Comenzada la clase de física, un silencio sepulcral dominaba el ambiente como telón de fondo de las explicaciones del profesor. Nos encantaba escucharle y comprobar como, a menudo, la árida lección del día derivaba, hábilmente dirigida por nosotros, hacia una amena charla sobre temas científicos de actualidad, sobre todo los que tenían relación con la astrofísica y todo aquel novedoso mundo de cohetes y astronautas... hasta el segundo trimestre: el del otro gran capítulo del libro de texto que trataba de las lecciones de química, que, curiosamente, no recogían en ninguna de las páginas del libro de texto nuestro doctorado en bombas fétidas y polvos pica-pica, pero que activó, como espoleta, veleidades ahora por el mundo científico de los ensayos químicos... y sucedió aquello... bueno no fue intencionado... todo se precipitó, y...

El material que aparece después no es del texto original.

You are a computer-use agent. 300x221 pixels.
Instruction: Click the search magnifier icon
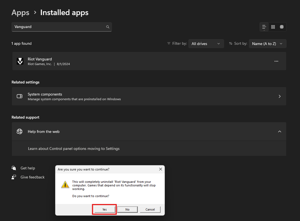click(108, 27)
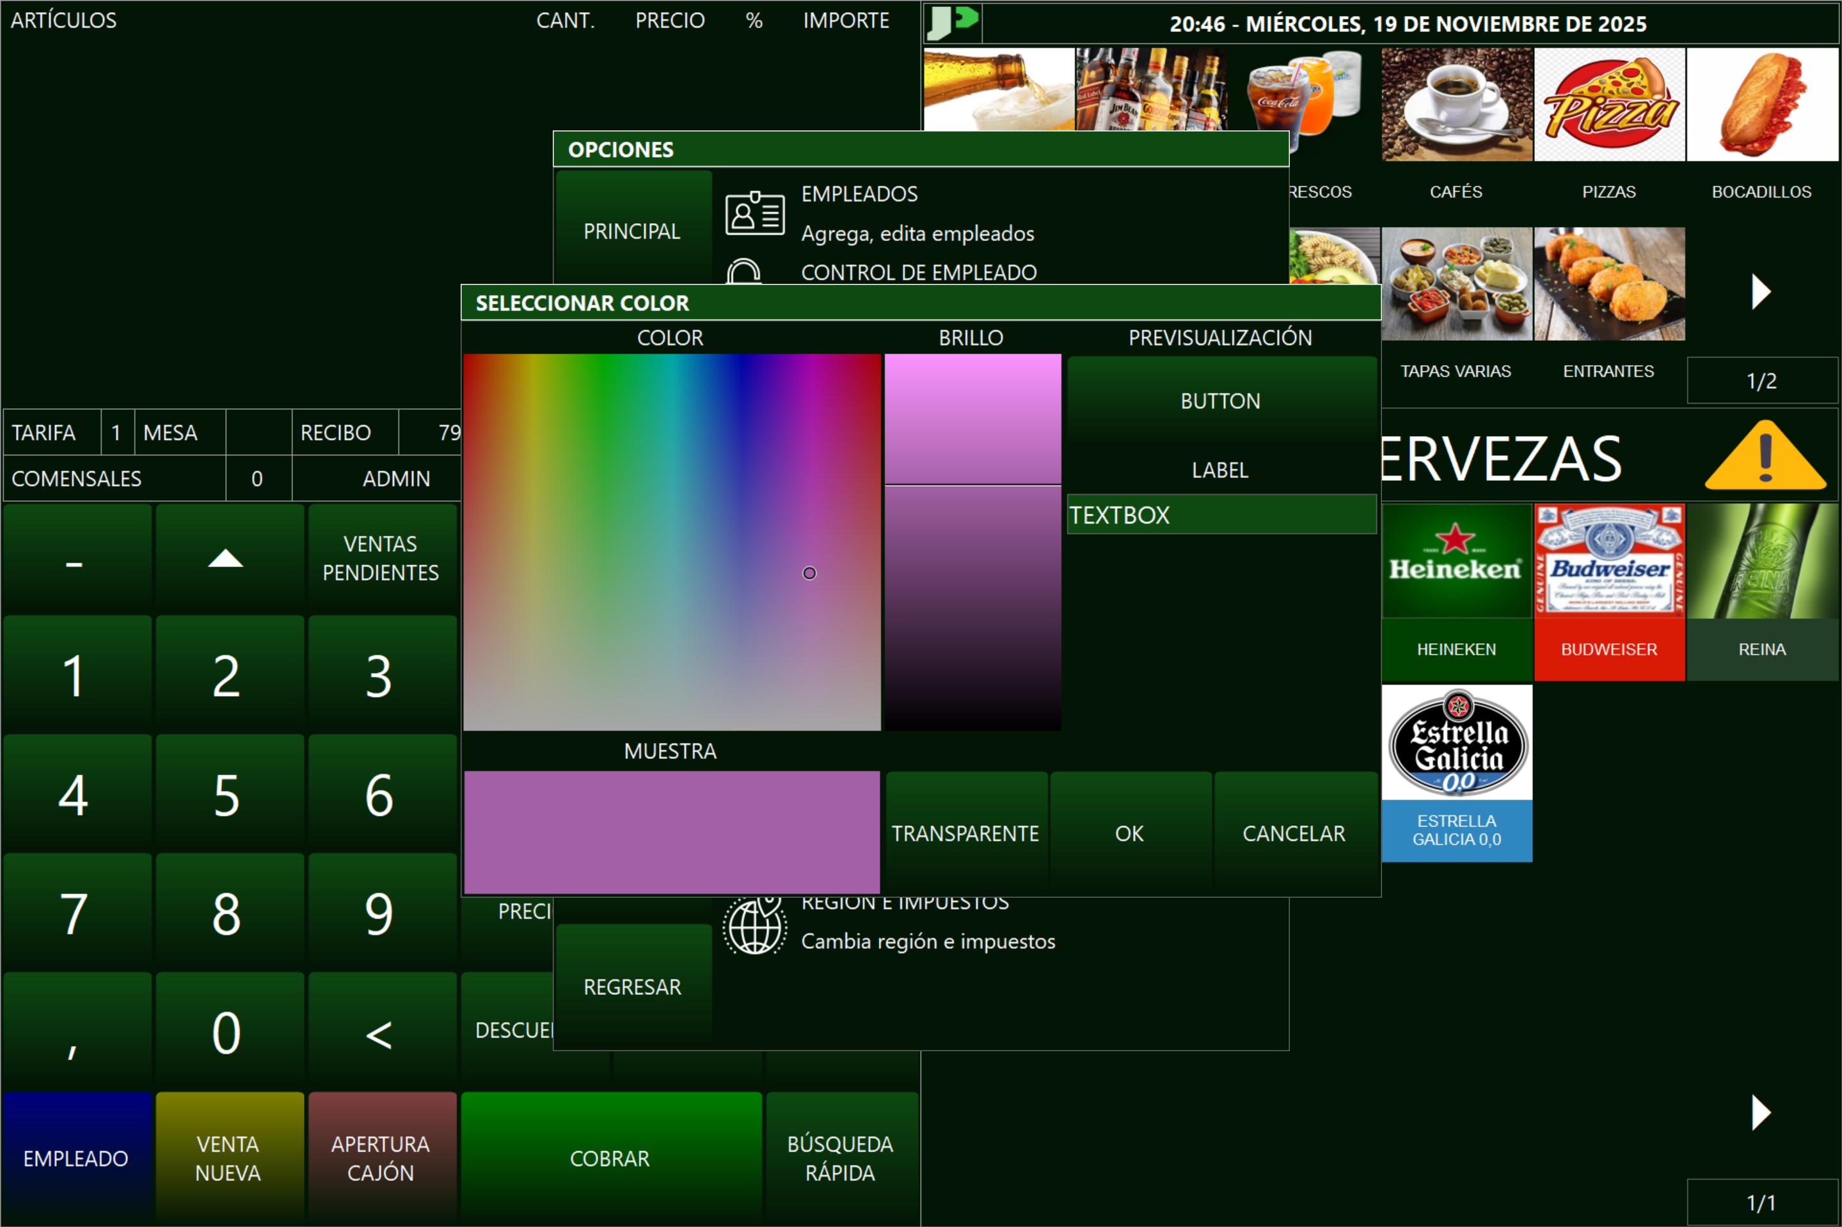
Task: Select the Heineken beer product
Action: (1455, 591)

Espoleados por la misteriosa ciencia de la química en la que nos había introducido magistralmente nuestro profesor; y como de viejos alquimistas se tratara, interesados en lograr sustancias desconocidas hasta entonces, decidimos los cuatro iniciales estudiantes del orfanato --Agustín, Miguel, Antonio, y yo-- dedicarnos por un tiempo a la práctica de aquella rama científica que, mediante provocadas reacciones, trasmutaba las propiedades físicas de los elementos naturales puestos en contacto; convirtiéndolos en otras sustancias distintas, nuevas, quizás peligrosas --ahí radicaba el suspense de aquella aventura-- y que tanto nos intrigaba. Lo primero era definir el tipo de ensayo, los componentes que iban a intervenir en las reacciones, y establecer con bases científicas el elemento nuevo resultante.

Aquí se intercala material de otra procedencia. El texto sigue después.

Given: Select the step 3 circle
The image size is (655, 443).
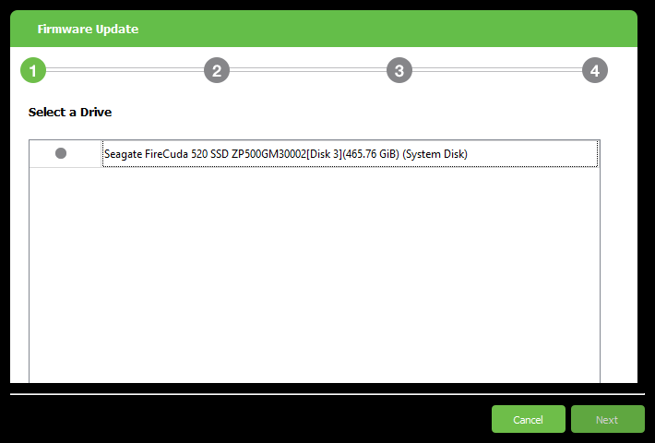Looking at the screenshot, I should 399,70.
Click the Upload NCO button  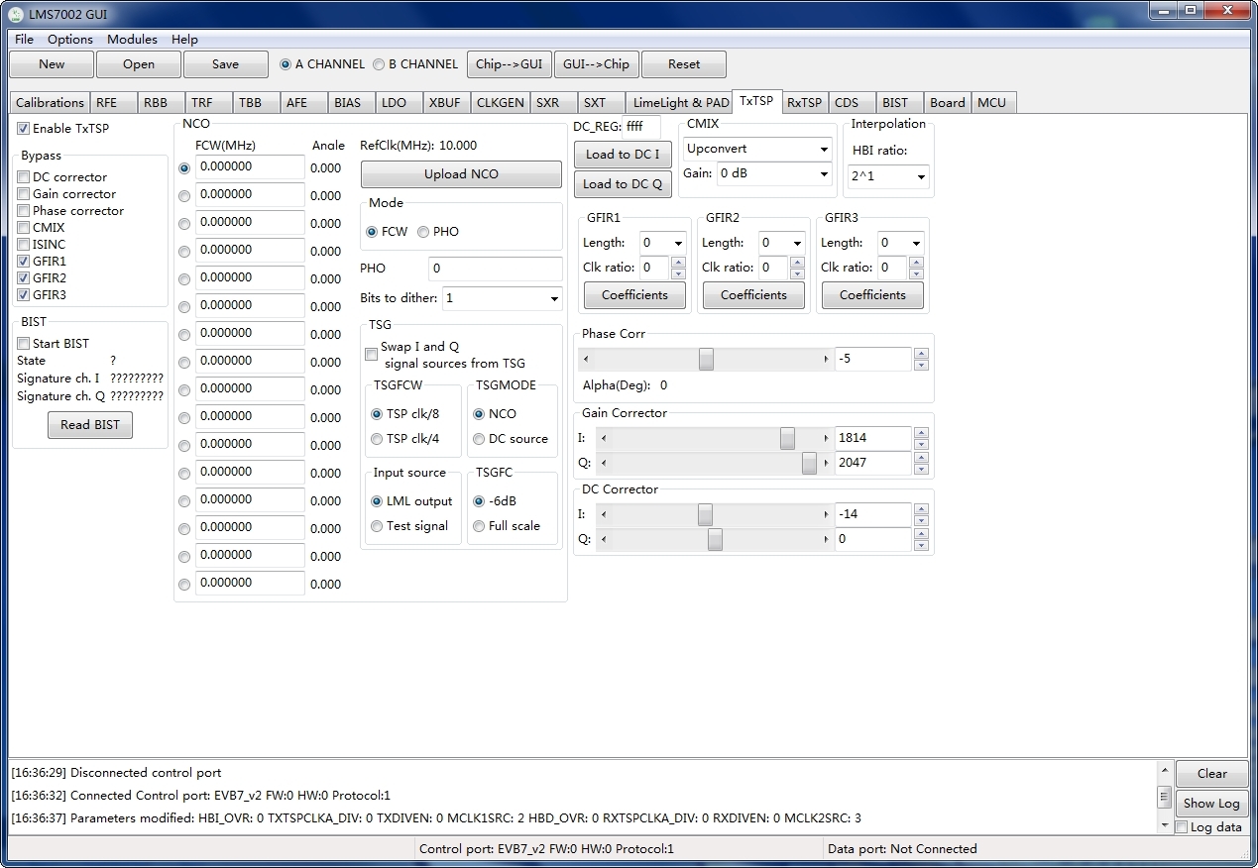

Hablamos de varios ácidos que quedaron descartados por laxos en favor del temible ácido sulfúrico --queríamos sobre todo emoción-- al que añadiríamos en un primer experimento un trozo de cobre. Hechos los pertinentes estudios y establecidas las posibles reacciones, quedaba por descubrir la sustancia resultante; es decir poner manos a la obra, o mejor dicho al experimento. Para ello era imprescindible proveernos del conveniente material haciendo un ingente esfuerzo económico entre los cuatro. Tarea que se le encomendó a Agustín que siempre había mostrado un gran interés por esas movidas; incluso tenía ya relacionadas todas las sustancias legales que podíamos adquirir según la especialidad de las distintas droguerías que las expendían en la ciudad. También había que conseguir algún que otro tubo de ensayo de cristal, como los que existían en el viejo laboratorio de la academia. Aquello no era problema para Agustín, el que ya tenía también localizado material tan delicado. Todo lo necesario lo adquirió en la droguería Santaella de la calle san Jerónimo --próxima a la academia, y de abigarrada infinidad de comercios--. Como encimera de improvisado laboratorio habilitamos para tal fin, y al azar, una de las bancas de la clase donde estudiaban los internos en el orfanato. Nos confabulamos con la noche para realizar el ensayo, por aquello del anonimato que da la nocturnidad.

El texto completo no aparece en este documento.